Organizations with more than two members which have differing levels of ownership would be formed as a Limited Liability Corporation (LLC). This type of structure offers more protection for members and has many of the same benefits of a regular corporation. Although number of owners is most important there is another significant difference in the organization of the company between LLC and Partnership. This difference is the way in which profits are dispersed and taxed.

Partnerships split profits after expenses have been taken out from the company. This allows owners to easily take out costs. The problem with the partnership in this regard is that it offers less protection from litigation and owners share culpability. In contrast, the LLC operates as a corporation in so far as members are paid as employees or on profit sharing. According to (Cheeseman, 2010),

A limited liability company (LLC) is an unincorporated business entity that combines the most favorable attributes of general partnerships, limited partnerships, and corporations. An LLC is taxed as a partnership unless it chooses to be taxed as a corporation, the owners can manage the business, and the owners have limited liability. Many entrepreneurs who begin new businesses choose the LLC as their legal form for conducting business.

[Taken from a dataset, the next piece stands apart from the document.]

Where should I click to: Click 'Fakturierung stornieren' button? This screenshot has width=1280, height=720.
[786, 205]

The LLC allows for more protection but does increase costs because taxes are more for corporations then for partnerships. Depending upon the type of business that is being formed and its level of risk would also be a major factor for choosing an LLC over a partnership. “LLCs are creatures of state law. “LLCs are treated as artificial persons who can sue or be sued, enter into and enforce contracts, hold title to and transfer property, and be found civilly and criminally liable for violations of law” (Cheeseman, 2010, p. 367). This is a significant difference with partnerships in which ownership and risk pass-through to the owners.

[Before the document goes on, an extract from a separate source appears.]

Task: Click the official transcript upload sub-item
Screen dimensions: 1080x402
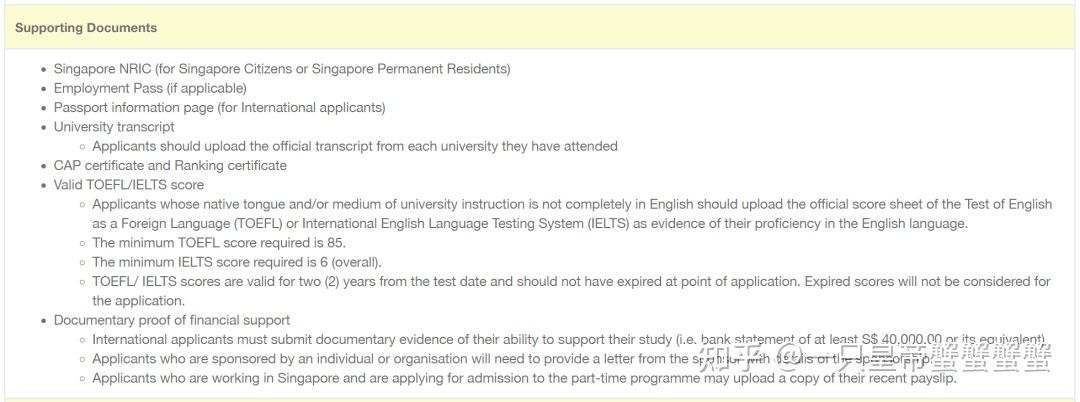Action: [355, 146]
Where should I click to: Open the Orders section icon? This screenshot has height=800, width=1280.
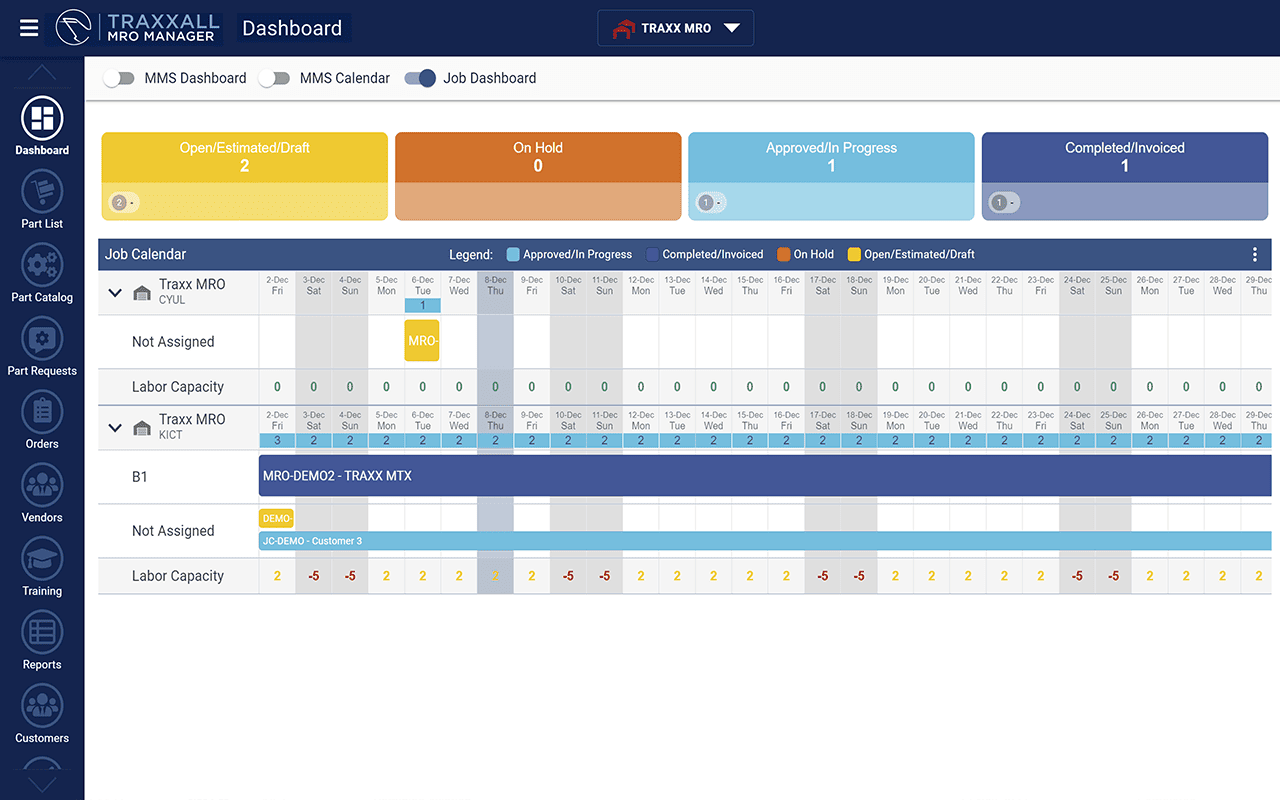tap(42, 412)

Depending upon the number of owners and the risk of a business would be the determining factors for choosing the organization’s legal structure. I believe that the investors and productions team is protected by the limited liability company codes. For example, a partnership would be good choose for a business which is low in litigation such as computer repair. As well, the partnership is also good if the skills of the owners are necessary to the business. Two owners that are skilled in computer repair can both add equally to the business and are necessary for the company to function.

An LLC would be chosen as a business entity if there was a larger risk of litigation. For example, contractors and home improvement services are at a higher risk of litigation. The choice of the LLC is prudent because the owners would not wish to lose their personal assets in the event of a lawsuit.

One might think that forming an LLC would always be more intelligent than forming a partnership and she might be right in this thinking depending upon the cost of startup. If there are considerable amounts of assets then the formation of the LLC would make sense. However, if there are no real tangible assets then a partnership would be a better choice for ownership because of its inexpensive setup. The formation of a partnership or LLC really depends upon the size, number of owners, and risk of litigation. Depending upon these factors defines the form of business organization that should be utilized.

References

Cheeseman, H. (2006) Business Law: Legal Environment, Online Commerce, Business Ethics, And International Law Prentice Hall

SBA. (2021). Incorporating your business.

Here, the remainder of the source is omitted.